Resta ainda um projecto,
o traçado por Eugénio Santos (n.º 5), que foi finalmente aprovado por
Pombal, e posto em execução com alterações de pormenor. Ele constitui a peça
fundamental do processo da Baixa Pombalina, e o facto de ser o
melhor, o mais inteligente e sensível nas soluções trazidas aos vários problemas
que se punham, prova o talento do seu autor, tanto como a inteligência política
do ministro que por ele soube optar, entendendo o seu papel, no quadro dum despotismo
iluminado que ele próprio assumia. A planta de Eugénio Santos é constituída
por uma malha assaz complexa de ruas que garante a dinamização do conjunto. Os
dois pólos da Baixa, o Terreiro do
Paço e o Rossio, são definidos substantivamente e assumem o seu papel
definitivo, ao ser possível alinharem-se os seus lados poente que em todos os
outros projectos se desencontravam, à maneira antiga. Mas o Terreiro do Paço é mais
largo, como sempre foi, embora diminuído em relação às dimensões precedentes, e
toma uma forma (quase) quadrada. Três ruas nobres sobem do Terreiro para o Rossio, sem interrupção, mas
só as duas primeiras, do lado poente, desembocam na sua área. Assim, as três
ruas do lado sul são apenas duas do lado norte, numa praça e noutra, tendo o Terreiro três acessos e o Rossio, em princípio, apenas dois;
veremos como o problema foi resolvido nesta última praça. Mas, além do mais
duas ruas de idêntico comprimento, no sentido S.-N., a planta propõe três que,
chegando à linha sul do Rossio, não partem directamente do Terreiro do Paço,
mas nascem três quarteirões acima. Isso permite activar o ritmo da malha urbana,
evitando a sua monotonia, para o que igualmente contribuem as ruas
transversais, sete no total, mas três intervindo de maneira particular,
pois definem blocos de casas de diferente configuração. A variação da largura
das ruas e a variação de forma e da orientação dos quarteirões (quarenta
alongando-se no sentido S.-N., doze no sentido E.-O. e três quadrados)
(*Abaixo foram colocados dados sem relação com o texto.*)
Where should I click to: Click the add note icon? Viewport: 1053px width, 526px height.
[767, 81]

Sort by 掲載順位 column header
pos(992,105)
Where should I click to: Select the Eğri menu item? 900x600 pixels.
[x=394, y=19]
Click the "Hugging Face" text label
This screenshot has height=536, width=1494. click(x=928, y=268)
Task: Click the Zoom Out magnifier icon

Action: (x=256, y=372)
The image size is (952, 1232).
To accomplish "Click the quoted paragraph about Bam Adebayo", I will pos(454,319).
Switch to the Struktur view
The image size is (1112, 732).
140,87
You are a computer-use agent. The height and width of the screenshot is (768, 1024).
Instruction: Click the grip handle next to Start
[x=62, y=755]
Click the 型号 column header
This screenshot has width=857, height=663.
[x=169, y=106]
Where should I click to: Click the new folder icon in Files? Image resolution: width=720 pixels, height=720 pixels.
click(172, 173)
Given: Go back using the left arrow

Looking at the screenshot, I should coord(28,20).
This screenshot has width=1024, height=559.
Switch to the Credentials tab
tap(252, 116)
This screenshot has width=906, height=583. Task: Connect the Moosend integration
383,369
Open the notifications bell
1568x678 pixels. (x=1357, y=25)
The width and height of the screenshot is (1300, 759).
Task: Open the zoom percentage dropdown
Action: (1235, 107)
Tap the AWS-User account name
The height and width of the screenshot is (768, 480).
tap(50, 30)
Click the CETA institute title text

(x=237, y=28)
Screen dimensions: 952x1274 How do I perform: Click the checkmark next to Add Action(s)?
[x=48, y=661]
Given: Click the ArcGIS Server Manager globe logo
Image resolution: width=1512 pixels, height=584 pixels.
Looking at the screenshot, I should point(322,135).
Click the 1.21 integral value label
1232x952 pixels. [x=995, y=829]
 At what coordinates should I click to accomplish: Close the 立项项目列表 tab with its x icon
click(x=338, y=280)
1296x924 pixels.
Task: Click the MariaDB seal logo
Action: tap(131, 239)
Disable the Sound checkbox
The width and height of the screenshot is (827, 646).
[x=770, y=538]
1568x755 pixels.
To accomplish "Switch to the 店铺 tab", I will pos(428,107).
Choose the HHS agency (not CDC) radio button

determinam um processo urbanístico dinâmico. Este define-se ainda na encosta de
S. Francisco, consequentemente regularizada de um lado e do outro da rua das
Portas de Sta. Catarina (Garrett actual), e, junto ao Tejo, para além do
Arsenal, no Bairro de S. Paulo. Entre uma e outra zona observa-se ainda um
sistema irradiante, no Ferragial, que não seria cumprido, mas que marca
uma situação inédita no processo programado ao longo dos seis projectos». In
José Augusto França, A Reconstrução de Lisboa e a Arquitectura Pombalina,
Director da Publicação António Quadros,
Instituto de Cultura e Língua Portuguesa, Oficinas Gráficas da Minerva
do Comércio, Instituto Camões, 1986.